(GIVEN ENTRIES begins)

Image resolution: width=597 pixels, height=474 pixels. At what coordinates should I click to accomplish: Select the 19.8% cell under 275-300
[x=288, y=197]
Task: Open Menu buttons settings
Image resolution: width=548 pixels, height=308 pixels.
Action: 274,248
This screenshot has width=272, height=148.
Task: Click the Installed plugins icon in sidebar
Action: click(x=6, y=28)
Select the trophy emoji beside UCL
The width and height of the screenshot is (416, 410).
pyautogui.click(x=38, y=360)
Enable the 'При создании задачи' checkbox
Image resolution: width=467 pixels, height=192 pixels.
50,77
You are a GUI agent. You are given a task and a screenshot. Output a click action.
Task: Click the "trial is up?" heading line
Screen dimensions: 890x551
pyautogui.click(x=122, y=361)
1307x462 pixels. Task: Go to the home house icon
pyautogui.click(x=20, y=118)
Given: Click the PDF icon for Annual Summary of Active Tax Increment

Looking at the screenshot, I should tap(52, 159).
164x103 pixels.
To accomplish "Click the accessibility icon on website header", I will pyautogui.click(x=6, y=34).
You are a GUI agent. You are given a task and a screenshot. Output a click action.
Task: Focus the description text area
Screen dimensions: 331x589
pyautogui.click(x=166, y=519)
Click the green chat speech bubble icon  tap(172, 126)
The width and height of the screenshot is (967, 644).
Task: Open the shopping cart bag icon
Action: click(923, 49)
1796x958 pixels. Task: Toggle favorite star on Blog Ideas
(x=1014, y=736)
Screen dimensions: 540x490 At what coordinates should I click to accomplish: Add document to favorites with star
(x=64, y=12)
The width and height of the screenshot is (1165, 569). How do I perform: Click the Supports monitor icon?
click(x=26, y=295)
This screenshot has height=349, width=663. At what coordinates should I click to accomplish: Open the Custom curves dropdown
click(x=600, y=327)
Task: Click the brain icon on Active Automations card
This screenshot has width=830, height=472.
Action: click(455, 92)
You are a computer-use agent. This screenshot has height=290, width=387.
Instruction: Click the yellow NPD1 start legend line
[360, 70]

(GIVEN ENTRIES ends)

REQUIREMENT ▸ Write out all the material exactly.

RESPONSE ▸
Image resolution: width=597 pixels, height=474 pixels. At what coordinates should I click to accomplish: Select the 19.8% cell under 275-300
[x=288, y=197]
Task: Open Menu buttons settings
Image resolution: width=548 pixels, height=308 pixels.
Action: 274,248
This screenshot has width=272, height=148.
Task: Click the Installed plugins icon in sidebar
Action: click(x=6, y=28)
Select the trophy emoji beside UCL
The width and height of the screenshot is (416, 410).
pyautogui.click(x=38, y=360)
Enable the 'При создании задачи' checkbox
Image resolution: width=467 pixels, height=192 pixels.
50,77
You are a GUI agent. You are given a task and a screenshot. Output a click action.
Task: Click the "trial is up?" heading line
Screen dimensions: 890x551
pyautogui.click(x=122, y=361)
1307x462 pixels. Task: Go to the home house icon
pyautogui.click(x=20, y=118)
Given: Click the PDF icon for Annual Summary of Active Tax Increment

Looking at the screenshot, I should tap(52, 159).
164x103 pixels.
To accomplish "Click the accessibility icon on website header", I will pyautogui.click(x=6, y=34).
You are a GUI agent. You are given a task and a screenshot. Output a click action.
Task: Focus the description text area
Screen dimensions: 331x589
pyautogui.click(x=166, y=519)
Click the green chat speech bubble icon  tap(172, 126)
The width and height of the screenshot is (967, 644).
Task: Open the shopping cart bag icon
Action: click(923, 49)
1796x958 pixels. Task: Toggle favorite star on Blog Ideas
(x=1014, y=736)
Screen dimensions: 540x490 At what coordinates should I click to accomplish: Add document to favorites with star
(x=64, y=12)
The width and height of the screenshot is (1165, 569). How do I perform: Click the Supports monitor icon?
click(x=26, y=295)
This screenshot has height=349, width=663. At what coordinates should I click to accomplish: Open the Custom curves dropdown
click(x=600, y=327)
Task: Click the brain icon on Active Automations card
This screenshot has width=830, height=472.
Action: click(455, 92)
You are a computer-use agent. This screenshot has height=290, width=387.
Instruction: Click the yellow NPD1 start legend line
[360, 70]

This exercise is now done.